Selanjutnya, pada tahun yang sama di 1976, Mohammad Soleh Adi Pramono mulai bekerja di Kantor Kebudayaan Kabupaten Malang dan menjabat sebagai teknisi. Ia bekerja dari tahun 1976 hingga akhirnya berhenti di tahun 1979, karena pada tahun tersebut ia memutuskan untuk mengarungi dunia perkuliahan atau perguruan tinggi di ISI (Institut Seni Indonesia) Yogyakarta. Dan pada akhirnya ia meraih gelar sarjananya di tahun 1984. Tak sampai disana, nasib baik menyertai Mohammad Soleh. Pada tahun 1984 hingga 1992, ia menjadi seorang dosen FPBS di Ikip Malang. Sembari menjabat sebagai seorang dosen, Mohammad Soleh juga mendirikan sebuah sanggar seni pada 26 Agustus 1989. Keberadaan sanggar seni ini dibuat agar melanjutkan dan juga mengapresiasi sanggar seni yang sudah dijalankan turun temurun oleh kakeknya, Ki Roesman.

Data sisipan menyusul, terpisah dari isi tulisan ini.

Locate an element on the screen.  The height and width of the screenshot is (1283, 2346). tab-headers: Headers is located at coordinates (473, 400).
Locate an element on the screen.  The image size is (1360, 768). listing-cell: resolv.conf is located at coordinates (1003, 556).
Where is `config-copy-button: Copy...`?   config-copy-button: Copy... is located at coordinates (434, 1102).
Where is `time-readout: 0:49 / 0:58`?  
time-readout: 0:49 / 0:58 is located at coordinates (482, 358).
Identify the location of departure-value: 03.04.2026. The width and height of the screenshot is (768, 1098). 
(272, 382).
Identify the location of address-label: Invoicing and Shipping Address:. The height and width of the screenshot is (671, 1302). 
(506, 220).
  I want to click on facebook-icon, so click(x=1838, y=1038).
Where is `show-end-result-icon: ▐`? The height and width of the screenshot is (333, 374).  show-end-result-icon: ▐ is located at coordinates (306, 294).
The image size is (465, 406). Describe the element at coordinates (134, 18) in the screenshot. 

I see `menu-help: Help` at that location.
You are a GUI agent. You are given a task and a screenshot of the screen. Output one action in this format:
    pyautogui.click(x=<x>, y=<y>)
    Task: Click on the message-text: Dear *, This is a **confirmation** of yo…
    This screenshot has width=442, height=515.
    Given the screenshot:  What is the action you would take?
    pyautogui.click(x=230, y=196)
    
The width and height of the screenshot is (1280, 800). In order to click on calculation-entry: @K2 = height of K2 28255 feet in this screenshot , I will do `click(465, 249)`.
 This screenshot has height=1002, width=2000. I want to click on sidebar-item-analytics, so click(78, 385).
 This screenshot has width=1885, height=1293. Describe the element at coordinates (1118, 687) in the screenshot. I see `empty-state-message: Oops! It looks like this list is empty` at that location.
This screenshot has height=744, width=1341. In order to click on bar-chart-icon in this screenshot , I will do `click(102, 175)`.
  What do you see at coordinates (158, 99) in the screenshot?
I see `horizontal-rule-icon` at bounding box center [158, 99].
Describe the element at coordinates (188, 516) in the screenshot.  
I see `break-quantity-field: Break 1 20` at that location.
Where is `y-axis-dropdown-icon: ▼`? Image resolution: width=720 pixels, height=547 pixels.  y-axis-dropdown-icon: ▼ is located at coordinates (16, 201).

Sanggar seni yang dibangun oleh Mohammad Soleh diberi nama Mangun Dharma. Nama tersebut diambil dari sejarah sejarah gubernur patih dari seberang timur (Malang) yang gugur ketika melawan prajurit mataram. Ia dimakamkan di Wanabinangun, Dusun Tulis Besar.
Mangun Dharma ini dibuat untuk mengajarkan tentang Seni Wayang Topeng, Tari, Wayang Kulit, Mocopat Malangan. Yang menjadi unik adalah tak hanya masyarakat lokal, di sanggar seni ini kerap ditemukan mahasiswa asing seperti Amerika, Australia, Inggris, Belanda dan Jepang yang ikut tertarik untuk mempelajari seni-seni asli Indonesia.
Sejauh ini, Mohammad Soleh Adi Pramono telah banyak menyabet apresiasi dari berbagai instansi dari dalam maupun luar negeri dan juga organisasi seni atau kebudayaan. Walaupun kakeknya, Ki Roesman adalah nama yang sangat besar dalam dunia seni, Mohammad Soleh tidak berlindung dibalik kebesaran nama kakeknya. Hal ini terbukti dari usaha dan juga kecintaannya dalam dunia seni yang membuatnya turut andil dan ikut melestarikan budaya Indonesia tanpa dipaksa oleh siapapun. Tentu dengan usaha dan kecintaannya itulah yang membuatnya menjadi besar sampai sekarang, dengan kegigihan inilah semua kerja kerasnya membuahkan hasil.
Lewat cerita ini, tentu kita sebagai masyarakat Indonesia seharusnya lebih peka dan lebih peduli dengan kesenian asli dari Indonesia. Sungguh miris ketika di zaman ini kesenian mulai luntur dan tergantikan oleh modernisasi. Padahal, jika di telaah lebih dalam maka seni maupun budaya Indonesia adalah sebuah aset yang tak semua negara memiliki hal tersebut. Jadi, bagaimana? Apakah kita siap untuk sama-sama melestarikan budaya bangsa?